General chat (144 new)
Aug 29, 2018 06:18AM

733510 SPEED. Your proposal of one book a week seems wildly over-ambitious, Clodia. I was thinking more in terms of spreading it over an entire year! But I doubt we can be that fixed in our plans. There are some books like the first that contain so much they will take weeks to unpack. I'm pretty sure that there will be others that, though they contain new material, will lead us back merely into new instances of ideas we have already explored.

I therefore urge flexibility, and that we let ourselves be guided by the responses of others.

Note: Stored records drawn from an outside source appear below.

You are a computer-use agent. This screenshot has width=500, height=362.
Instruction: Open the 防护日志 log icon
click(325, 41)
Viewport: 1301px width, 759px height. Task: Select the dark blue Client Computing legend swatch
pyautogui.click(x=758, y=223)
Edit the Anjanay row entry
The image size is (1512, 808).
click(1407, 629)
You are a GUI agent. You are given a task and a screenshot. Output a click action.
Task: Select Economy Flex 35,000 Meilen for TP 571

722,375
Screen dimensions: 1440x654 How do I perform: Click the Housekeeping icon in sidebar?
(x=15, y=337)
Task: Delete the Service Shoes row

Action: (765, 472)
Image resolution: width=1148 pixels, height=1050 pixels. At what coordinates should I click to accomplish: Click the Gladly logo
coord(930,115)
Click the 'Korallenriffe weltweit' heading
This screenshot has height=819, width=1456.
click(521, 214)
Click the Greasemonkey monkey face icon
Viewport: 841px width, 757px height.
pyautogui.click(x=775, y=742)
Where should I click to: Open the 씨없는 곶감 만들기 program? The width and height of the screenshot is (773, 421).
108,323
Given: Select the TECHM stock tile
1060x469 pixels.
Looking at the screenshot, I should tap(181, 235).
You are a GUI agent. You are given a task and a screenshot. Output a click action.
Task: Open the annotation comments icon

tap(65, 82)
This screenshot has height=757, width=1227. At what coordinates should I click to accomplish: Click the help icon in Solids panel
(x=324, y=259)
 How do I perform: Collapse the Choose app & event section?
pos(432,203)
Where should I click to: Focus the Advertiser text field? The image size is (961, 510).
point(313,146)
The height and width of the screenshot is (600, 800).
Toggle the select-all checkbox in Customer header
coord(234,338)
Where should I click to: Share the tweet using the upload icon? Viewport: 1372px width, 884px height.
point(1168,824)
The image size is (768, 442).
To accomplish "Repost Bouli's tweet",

R.
General chat (144 new)
Aug 29, 2018 06:13AM

733510 TEXT. I agree that it is a very good idea to keep a folder/thread dedicated to translations, and the various criteria on which they might be judged: completeness and fidelity being an obvious two. However, Ted Hughes' Tales from Ovid is neither complete nor faithful, and yet it is quite marvelous. I can foresee that there will be two threads to our study: what Ovid wrote, and what others have made of him. Right now, I am more interested in the latter.

All the same, if we don't keep "what Ovid wrote" as a basis somewhere, we will just flounder around. Which means, at some level, the Latin original. My own Latin reached its peak 65 years ago (yes, when I was 13 and actually reading Ovid). I couldn't read him from scratch now, but I still know enough Latin to be able to use the text as a reference when I know what I'm looking for.

So I think one of our first goals might be to find a modern translation that it faithful enough to serve as a stand-in for the Latin. I shall probably continue to enjoy dotting around among different translations, however.

And sometime, Clodia, I would like you to demonstrate what you mean by Ovid's wit, that you have mentioned several times as being a feature of his Latin style. R.
General chat (144 new)
Aug 29, 2018 05:58AM

733510 HISTORY. Just for archival purposes, a note on how this all came about. I wrote a review of The Overstory by Richard Powers, a modern novel that nonetheless has several references to Ovid. I included two Ovid snippets in my review.

At this point, I recalled that I had Ted Hughes' Tales from Ovid on my shelves unread. I read this also, and my review sparked a whole trail of comments, from Kalliope, who is very much into the legacy of Ovid in the visual arts, and from Roman Clodia, whose professional field, I believe, overlaps with the reception of classic authors in the Renaissance. The whole thread is worth reading, actually, but too long to reproduce here. R.